No. 96 – Hamilton Tiger-Cats
- Position: Defensive lineman
- Roster status: Active
- CFL status: National

Personal information
- Born: January 15, 1997 (age 29) Burkina Faso
- Listed height: 6 ft 0 in (1.83 m)
- Listed weight: 300 lb (136 kg)

Career information
- High school: Mount Carmel (Toronto, Ontario, Canada) IMG Academy (Bradenton, Florida, U.S.)
- College: New Mexico Military Institute (2015) Wagner (2016–2018)
- CFL draft: 2019 (5th round, 44th overall pick)

Career history
- Saskatchewan Roughriders (2019–2025); Hamilton Tiger-Cats (2026–present);

Awards and highlights
- Grey Cup champion (2025);

Career CFL statistics as of 2025
- Games played: 58
- Tackles: 45
- Sacks: 8
- Stats at CFL.ca

= Charbel Dabire =

Burkinabé gridiron football player (born 1997)

Charbel Dabire (born January 15, 1997) is a Burkinabé professional football defensive lineman for the Hamilton Tiger-Cats of the Canadian Football League (CFL). He played college football for Wagner and was drafted in the fifth round (44th overall) of the 2019 CFL draft.

==Early life==
Charbel Dabire was born on January 15, 1997, in Burkina Faso. His family moved to Canada when he was young, and he attended Mount Carmel High School in Toronto.
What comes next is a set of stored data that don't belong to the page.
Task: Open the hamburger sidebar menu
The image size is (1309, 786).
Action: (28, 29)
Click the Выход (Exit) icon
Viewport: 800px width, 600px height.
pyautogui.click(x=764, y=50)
After a time at Mount Carmel, Dabire transferred to IMG Academy in Bradenton, Florida.

==College career==
After graduating high school, Dabire spent 2015 with the New Mexico Military Institute junior college. He made 22 tackles during his freshman season.

Dabire transferred to Wagner University after one season in New Mexico. During his first year at Wagner, he played in 11 games and started six, making 25 total tackles and two sacks. As a junior, he played in all 11 games again, starting 3 of them. He finished the year with 22 tackles. He was named team captain prior to his senior year of 2018. As team captain, Dabire made a career-best 26 tackles, and recorded one 36-yard fumble return touchdown off a blocked punt.

==Professional career==
===Saskatchewan Roughriders===
Following his senior year, Dabire was selected with the 44th pick of the 2019 CFL draft by the Saskatchewan Roughriders. He previously had a pro day with the New York Giants of the National Football League (NFL), but was not selected in their draft. He signed his rookie contract with the Roughriders in May 2019. In his first season, Dabire appeared in 11 games, started one, and made seven tackles and a sack. He was re-signed in 2020, after the season was cancelled due to COVID-19. He played his first game against the Hamilton Tiger-Cats in week two, making one tackle. Dabire finished the 2021 season with 11 games played, eight tackles and one sack. The following year, he played 16 games, six as a starter, and made 10 tackles as well as two sacks.

He became a free agent upon the expiry of his contract on February 10, 2026.

===Hamilton Tiger-Cats===
On February 11, 2026, it was announced that Dabire had signed with the Hamilton Tiger-Cats.